Le quatrième objectif fixé à l'opérateur est de développer une mission de service public au service de la promotion de l'expertise française en assurant une démarche de qualité dans la réalisation de ses activités, des actions de formation et l'animation du conseil d'orientation de l'expertise publique et privée qui rassemble l'ensemble de la profession.

L'ensemble de ces objectifs apparaît cohérent avec les objectifs de la politique de coopération au développement de la France et avec les enjeux politiques et économiques que j'ai indiqués. Les indicateurs de performances utilisés en termes de projets remportés sur appels d'offres ou de gestion de fonds communautaires semblent, autant qu'on puisse en juger, à la fois ambitieux et cohérents avec l'activité passée. En revanche, il nous apparaît que si FEI est en mesure d'assurer sa part de contrat, il conviendrait que l'Etat assume la sienne.

Or, comme l'ont souligné l'ensemble des interlocuteurs que j'ai rencontrés mais aussi ceux auditionnés par la commission au titre du budget de l'aide au développement, l'Etat doit aujourd'hui promouvoir une plus grande cohérence du dispositif public d'expertise publique dans son ensemble.

Pour le dire crûment, aujourd'hui la fragmentation des opérateurs publics français les conduit à être en concurrence les uns contre les autres face à des opérateurs étrangers, notamment britanniques ou allemands unis et qui de ce fait ont des tailles bien supérieures à celles des opérateurs français.

Je vous disais que l'ensemble des opérateurs français avaient un chiffre d'affaires cumulé de 80 millions d'euros, les trois plus gros d'entre eux atteignent un peu plus de 20 millions d'euros, le reste se répartit dans une vingtaine de sociétés. En face, la GIZ allemande avoisine les 300 millions d'euros, son équivalent anglais environ 400 millions d'euros. Autrement dit, les opérateurs français n'ont pas la taille critique pour être compétitifs sur les marchés internationaux. Cette fragmentation ne permet pas aux opérateurs de bénéficier d'économie d'échelle, de partager en commun des services de veille, des services juridiques de rédaction des contrats, etc. Cela ne permet pas de porter à l'étranger une offre française lisible. Non seulement ces opérateurs se font parfois concurrence, c'est-à-dire répondent aux mêmes appels d'offres en ordre dispersé, mais ils se font concurrence avec des modèles économiques assez différents, certains opérateurs comme l'ADETEF bénéficiant de subventions publiques, ce qui fausse la concurrence non seulement avec les opérateurs publics mais également avec les opérateurs privés. La situation est, de ce fait conflictuelle, avec des conflits de périmètre structurel entre les opérateurs.

# Exercice 1
Présentez les lignes de tous les enregistrements ci-dessous sous forme de liste numérotée, sans les lignes vides. Laissez les images de côté.
L'extrait et les enregistrements n'ont aucun rapport entre eux.

# Données fournies
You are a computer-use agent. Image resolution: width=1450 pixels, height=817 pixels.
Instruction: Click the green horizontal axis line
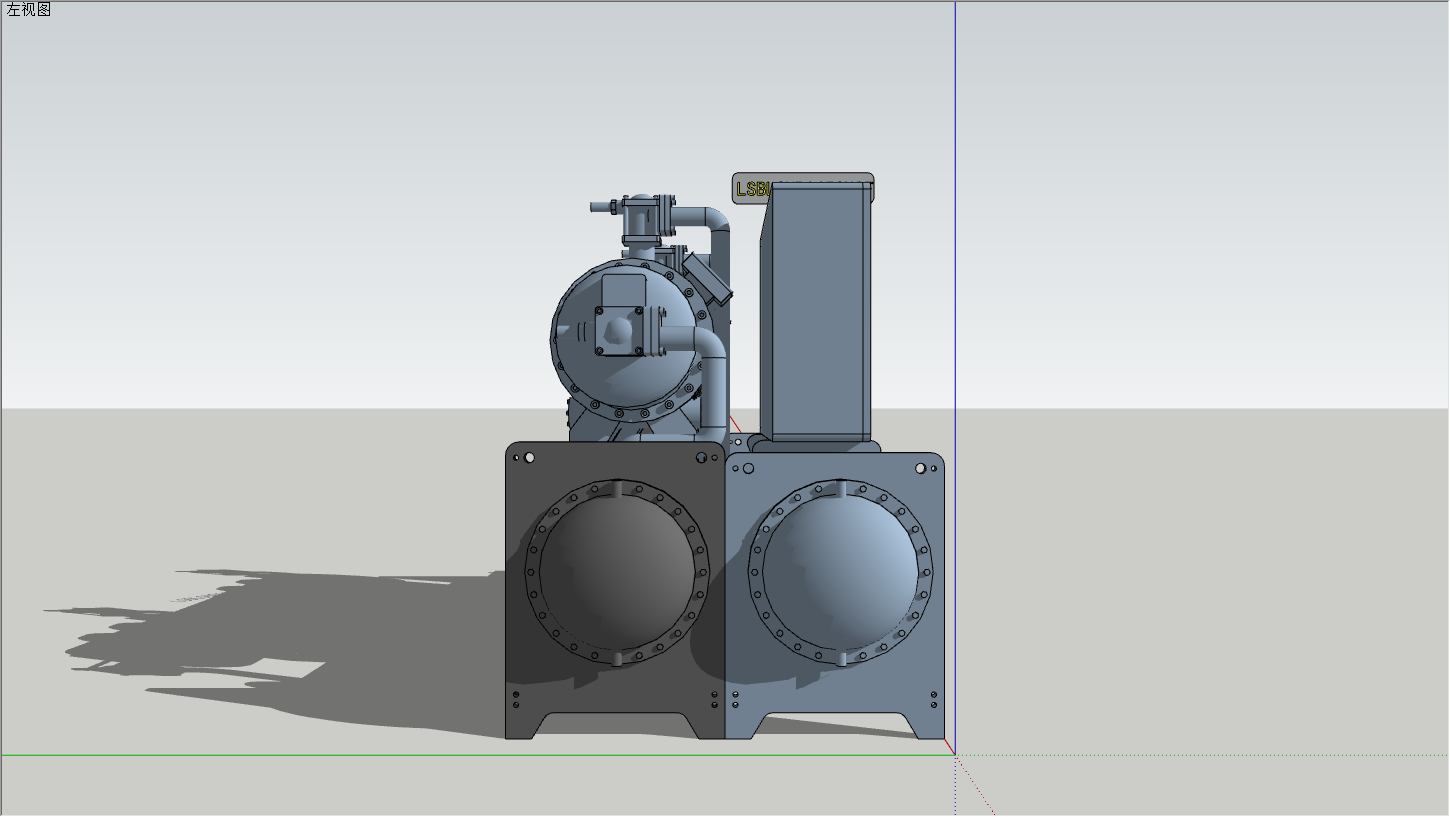click(x=300, y=755)
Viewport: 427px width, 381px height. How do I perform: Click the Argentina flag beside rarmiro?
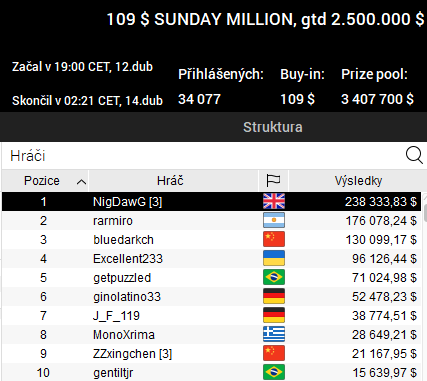(x=274, y=220)
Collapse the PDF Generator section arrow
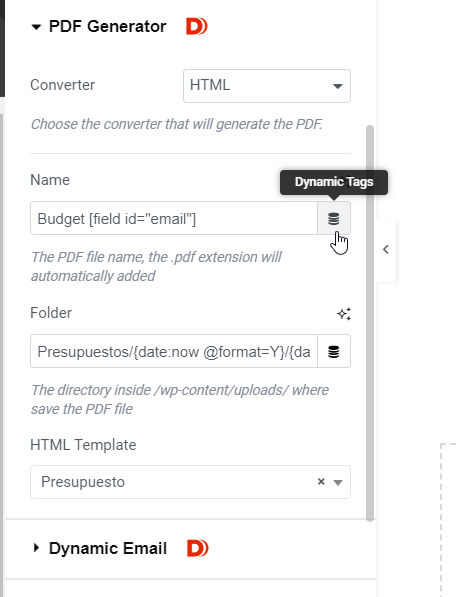 (36, 27)
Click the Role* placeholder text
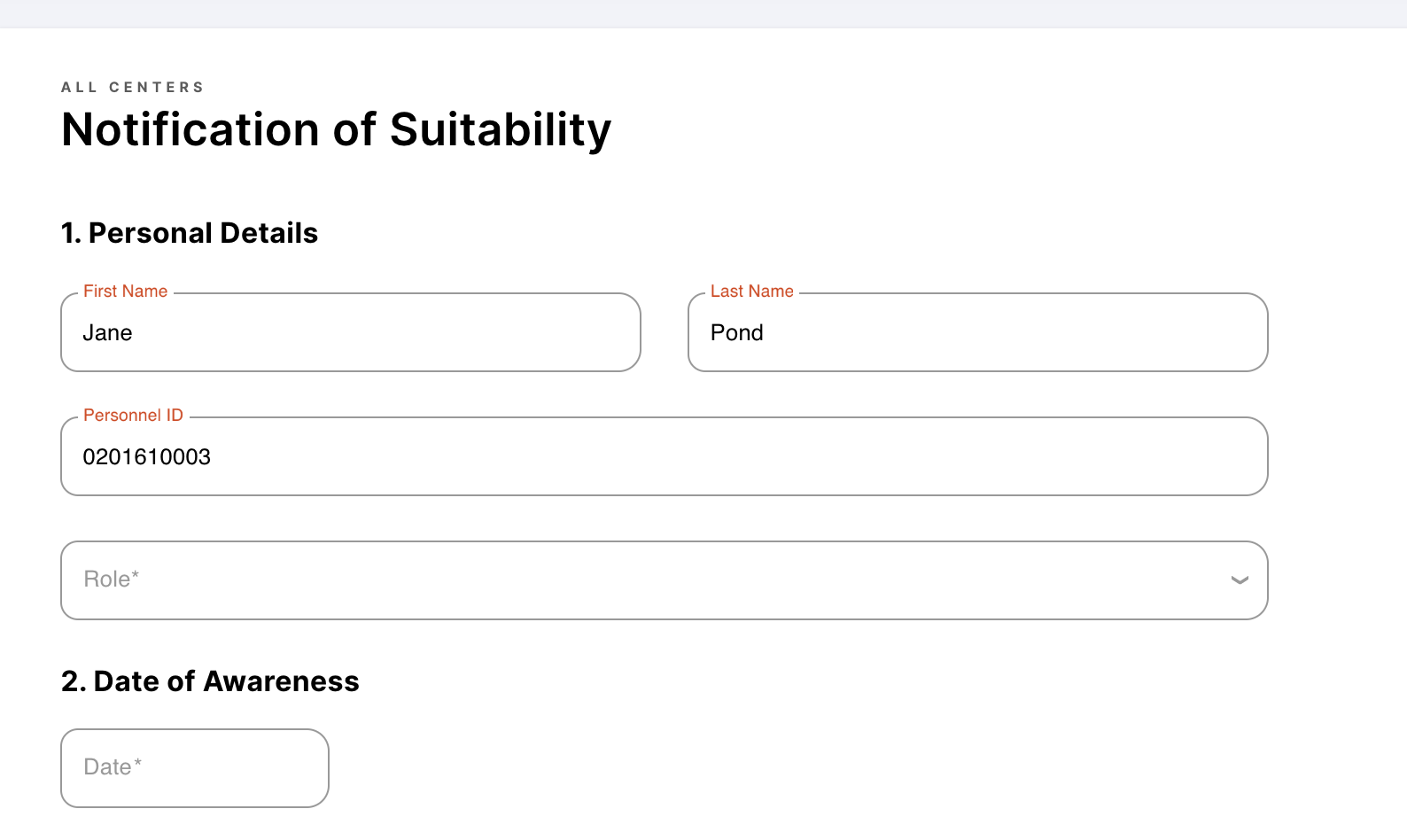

# Exercice 2
Réécrivez le passage de l'extrait sur l'expertise française commençant à «L'ensemble de ces» et se terminant à «dans son ensemble.», en remplaçant «FEI» par «l'opérateur», s'il vous plaît.

# Réponse 1
1. You are a computer-use agent. Image resolution: width=1450 pixels, height=817 pixels.
2. Instruction: Click the green horizontal axis line
3. click(x=300, y=755)
4. Viewport: 427px width, 381px height. How do I perform: Click the Argentina flag beside rarmiro?
5. (x=274, y=220)
6. Collapse the PDF Generator section arrow
7.  (36, 27)
8. Click the Role* placeholder text

# Réponse 2
L'ensemble de ces objectifs apparaît cohérent avec les objectifs de la politique de coopération au développement de la France et avec les enjeux politiques et économiques que j'ai indiqués. Les indicateurs de performances utilisés en termes de projets remportés sur appels d'offres ou de gestion de fonds communautaires semblent, autant qu'on puisse en juger, à la fois ambitieux et cohérents avec l'activité passée. En revanche, il nous apparaît que si l'opérateur est en mesure d'assurer sa part de contrat, il conviendrait que l'Etat assume la sienne.

Or, comme l'ont souligné l'ensemble des interlocuteurs que j'ai rencontrés mais aussi ceux auditionnés par la commission au titre du budget de l'aide au développement, l'Etat doit aujourd'hui promouvoir une plus grande cohérence du dispositif public d'expertise publique dans son ensemble.